> Available records:
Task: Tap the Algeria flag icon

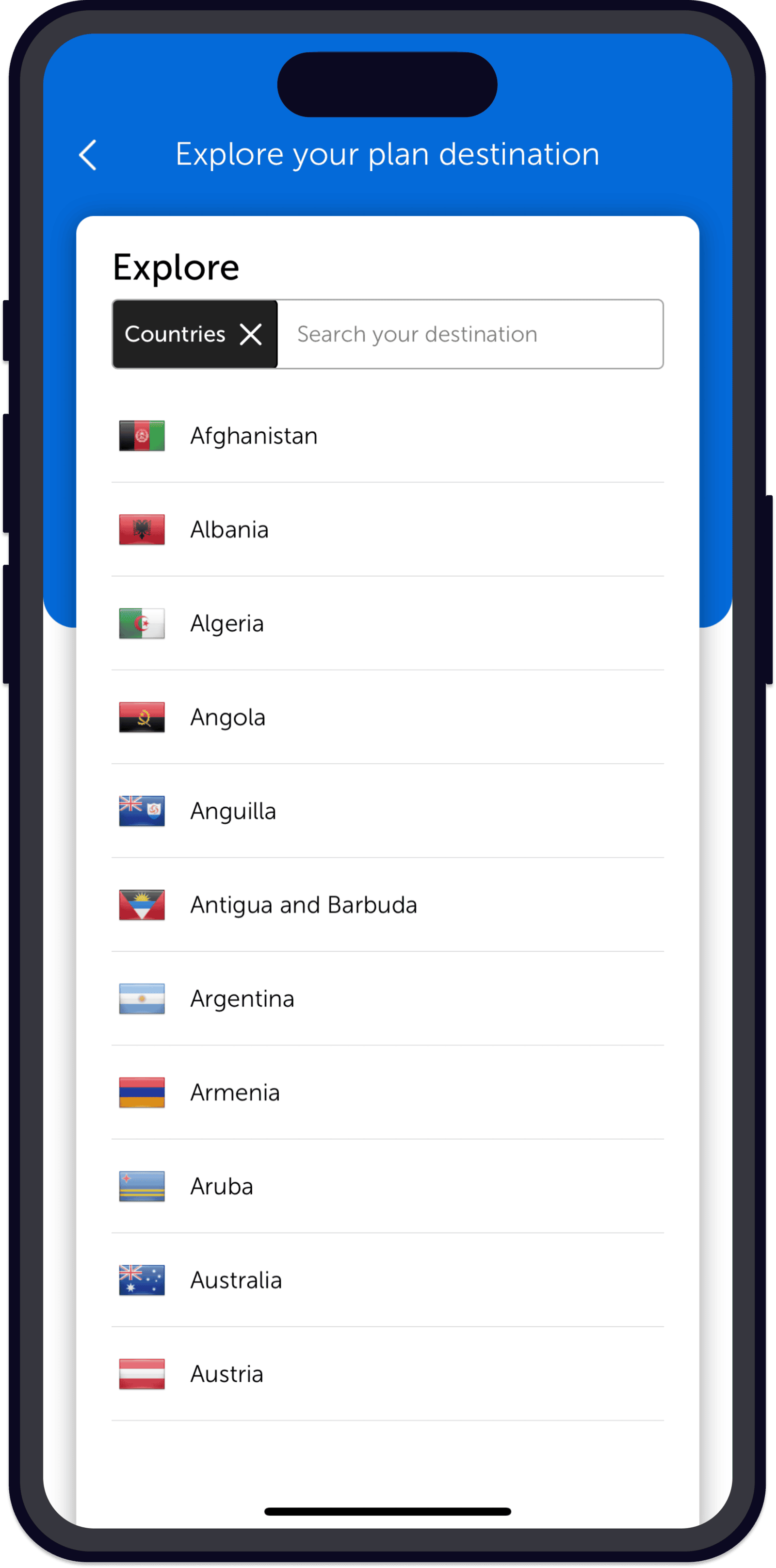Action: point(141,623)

---

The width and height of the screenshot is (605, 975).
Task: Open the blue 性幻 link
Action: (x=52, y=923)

...

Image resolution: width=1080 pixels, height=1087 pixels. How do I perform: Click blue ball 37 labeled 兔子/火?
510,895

> What you should do: How many lines of the listing above contain the string "Task"? Treat uppercase and lowercase as different, and reply with the number alone.

> Exercise output: 2